Archive for the ‘Advertisers’ Category

Fear Sells (advertisers and politicians know it and exploit it)

October 13, 2007

Poor Edna. She was one great-looking woman, so it was strange that she couldn’t land a husband. And nobody would tell her why she was often a bridesmaid but never a bride … The reason Edna was headed for spinsterhood was breath so offensive that “even your best friends won’t tell you.”

The above was an advertisement that Listerine Mouthwash ran in 1923. The ploy worked: the company sold tanker loads of Listerine.

This advertisement gives us a window into how we can be manipulated by appeals to our fears and insecurities. Advertisers know it and exploit it. So do politicians.

In his State of the Union address on January 28, 2003, President Bush said that Saddam Hussein was pursuing weapons of mass destruction and invited listeners to imagine what would have happened if Saddam had given any to the 9/11 hijackers: “It would take one vial, one canister, one crate slipped into this country to bring a day of horror like none we have ever known.”

This appeal to fear helped generate overwhelming public support for the war.

FUD – fear, uncertainty and doubt. Advertisers exploit it to sell their products. Politicians exploit it to sell their policies.

Fear has been a staple tactic of advertisers and politicians for so long you would think that we would have become better at detecting their use of it.
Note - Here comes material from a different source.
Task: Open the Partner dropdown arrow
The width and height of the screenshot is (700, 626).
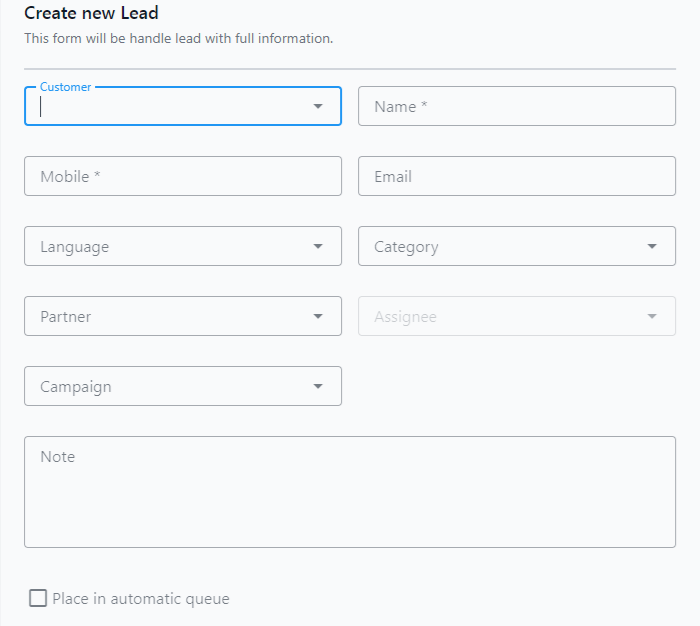Action: tap(318, 316)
But fear and insecurity can still cloud our judgment.

Here’s the lesson in a nutshell: “If it’s scary, be wary.”

Unspun by Brooks Jackson and Kathleen Hall Jamieson

Be wary of “dangling comparatives”

August 28, 2007

“Larger, Better, Faster, Better-Tasting.  Advertisers frequently employ such terms in an effort to make their product stand out from the crowd.  In a recent ad, makers of New Ban Intensely Fresh Formula deodorant claimed it ‘keeps you fresher longer.’   One might be forgiven for thinking they meant it keeps you fresher, longer than the competition.  But, as a competitor complained to the Better Business Bureau’s National Advertising Division, they meant fresher than Ban’s old formulation. ”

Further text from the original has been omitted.